Brazil’s central banker Roberto Campos Neto once again defended the autonomy of the monetary authority as essential for controlling inflation and bringing stability to the financial system. He further noted that if the country were to follow financial models mechanically, “benchmark interest rates would have to be much higher” than the current level of 13.75 percent per year.  “We understood it would be a huge shock, and then we softened [the interest rate level],” he said during an event organized by the newspaper Folha de S.Paulo and the banking federation Febraban.

Mr. Campos Neto added that the Brazilian economy needs more reforms to produce more structural growth — that is, economic growth not based exclusively on public spending and consumption, which generates inflation. 

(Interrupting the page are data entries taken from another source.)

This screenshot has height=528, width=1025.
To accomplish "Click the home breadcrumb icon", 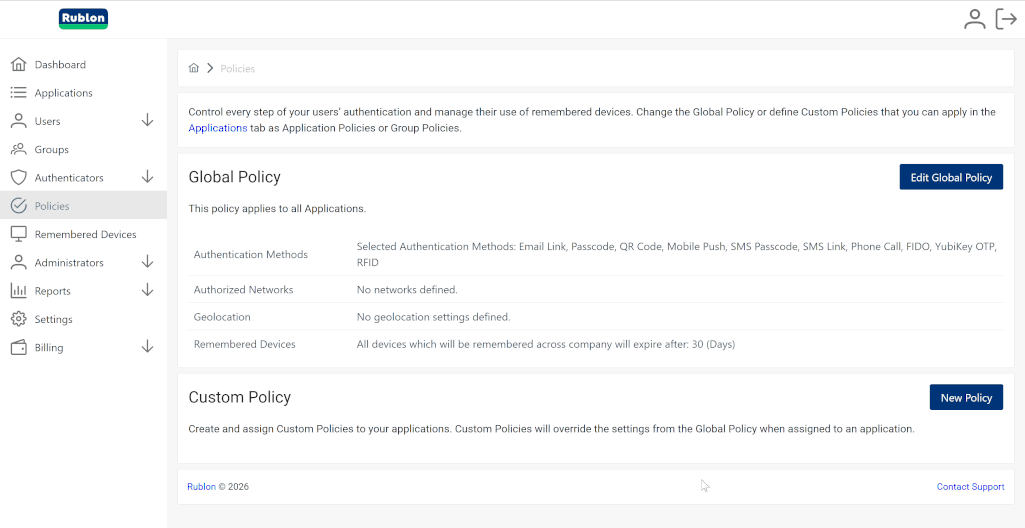I will [x=194, y=68].
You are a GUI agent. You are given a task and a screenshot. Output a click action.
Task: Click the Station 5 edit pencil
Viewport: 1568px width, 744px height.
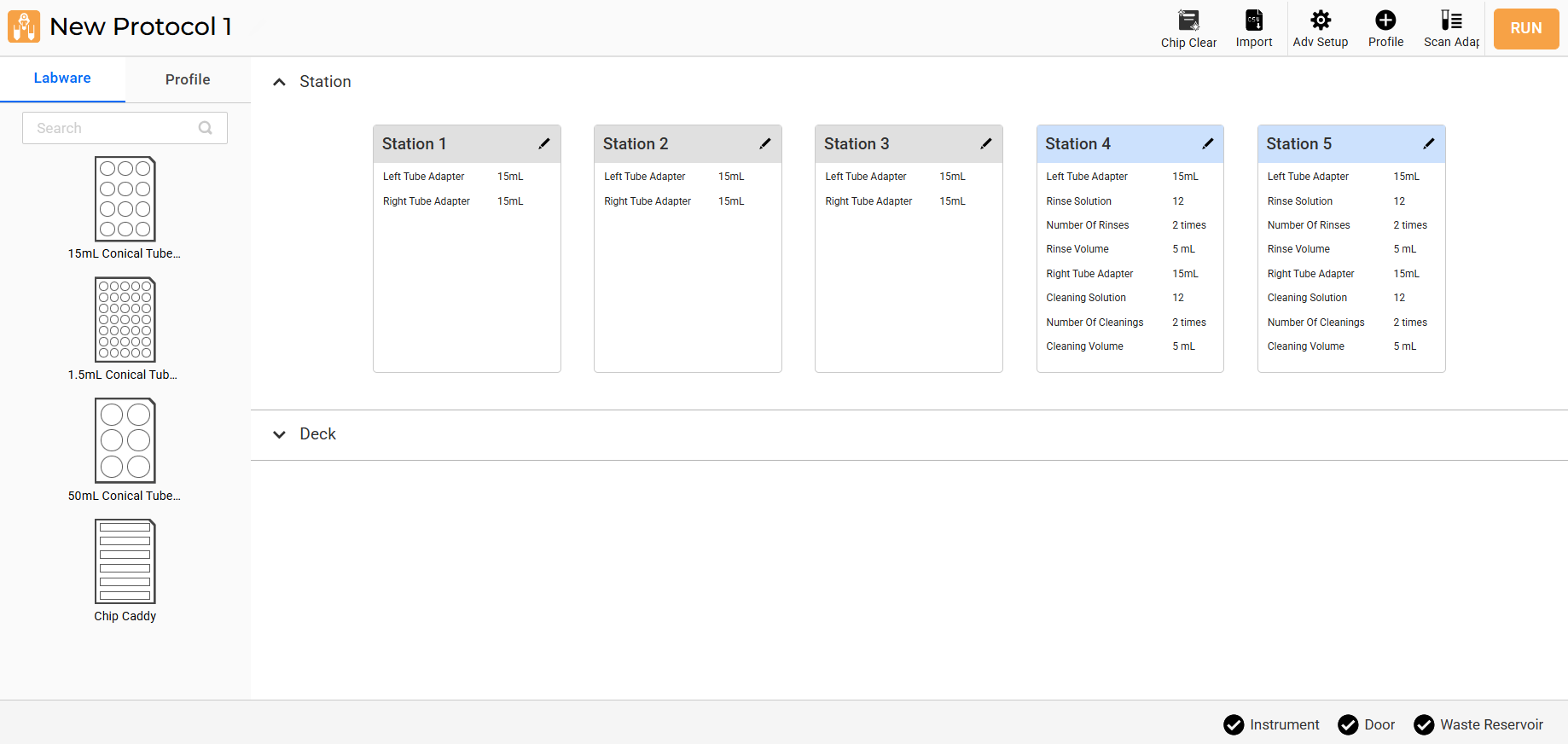[x=1429, y=143]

“It is difficult to balance a debt level of 80 percent of GDP with a rising neutral real interest rate and low structural growth. We need to work to raise our structural growth rate. In this case, we are talking about reforms,” said Mr. Campos Neto. 

Speaking on the same event, Senate President Rodrigo Pacheco brought the economic agenda of the Luiz Inácio Lula da Silva administration to the fore by, once again, saying that the country recently went through structural reforms — such as the labor and pension reforms — and that its high interest rates are the only factor preventing Brazil from growing.

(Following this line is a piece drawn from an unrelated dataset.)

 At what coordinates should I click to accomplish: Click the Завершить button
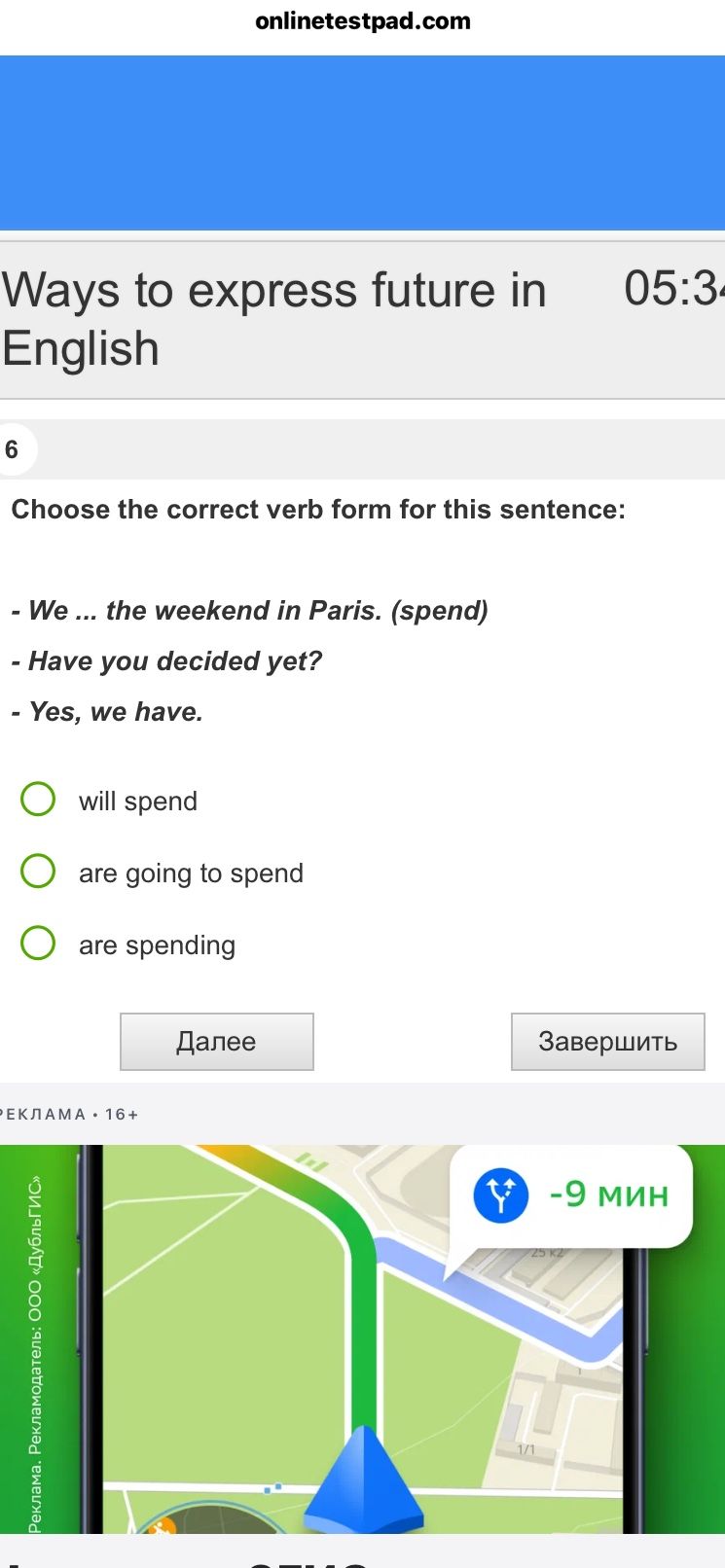pos(608,1042)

“We have USD 340 billion in foreign exchange reserves, inflation under control in 2023 and 2024, and a strong currency priced below USD 5. In addition, Brazil holds the record for producing orange juice, soy, coffee, cellulose, cattle, and chicken. We have mineral and oil riches. And we overcame attacks against democracy. Today, institutions talk to and respect each other. What appears to be an obstacle [for the country] today is the increase in interest rates,” said Mr. Pacheco. 

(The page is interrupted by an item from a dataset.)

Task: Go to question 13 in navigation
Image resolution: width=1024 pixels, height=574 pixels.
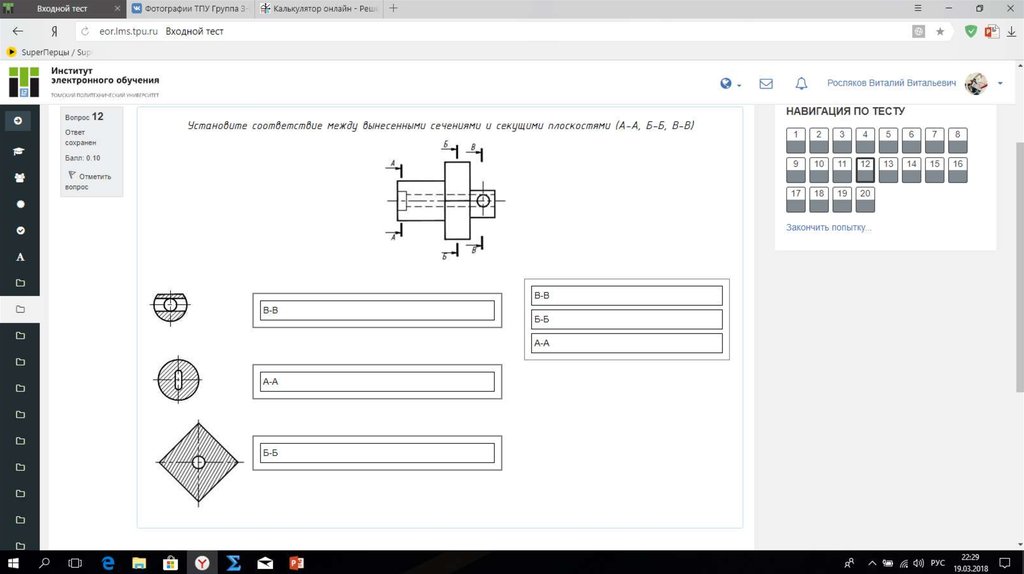Action: 888,170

Since 2021, the Central Bank has had operational autonomy to pursue inflation targets. Its board members are appointed for four-year periods that do not coincide with presidential terms. The move is intended to insulate the monetary authority from politics, as past governments kept interest rates artificially low to stimulate the economy — with adverse effects in the long term. 

But according to Mr. Pacheco, the Central Bank’s current policy is precisely what is leading to its autonomy being questioned. He made an appeal for the Central Bank to “seek the necessary ways to meet” society’s desire for lower interest rates.

President Lula has been a staunch critic of the Central Bank’s hawkish monetary policy, which, according to him, does not take into account damage to economic activity. 

According to Mr. Campos Neto, however, there would be limited gain in making monetary policy more flexible. “Easing causes less damage to the economy,” he admitted. “But if the Central Bank softens [its monetary policy] for a very long period and loses credibility [with market agents], at some point, it will reach a tipping point, where the loss of credibility will generate greater economic losses than gains from smoothing,” he said, adding that President Lula has the right to enter into a debate on interest rates. “This is happening in several countries. But some statements [by the government] show that there is a lack of understanding of the rules of the game,” said the central banker.

The current monetary tightening cycle began in March 2021, after the Selic benchmark interest rate had reached its all-time low of 2 percent per year. Twelve consecutive increases followed, and since August last year, the Selic rate has been frozen at 13.75 percent per annum — the highest since January 2017. According to Mr. Campos Neto, only when inflation converges to the bank’s target range of 1.75 to 4.75 percent will the monetary authority shift its position.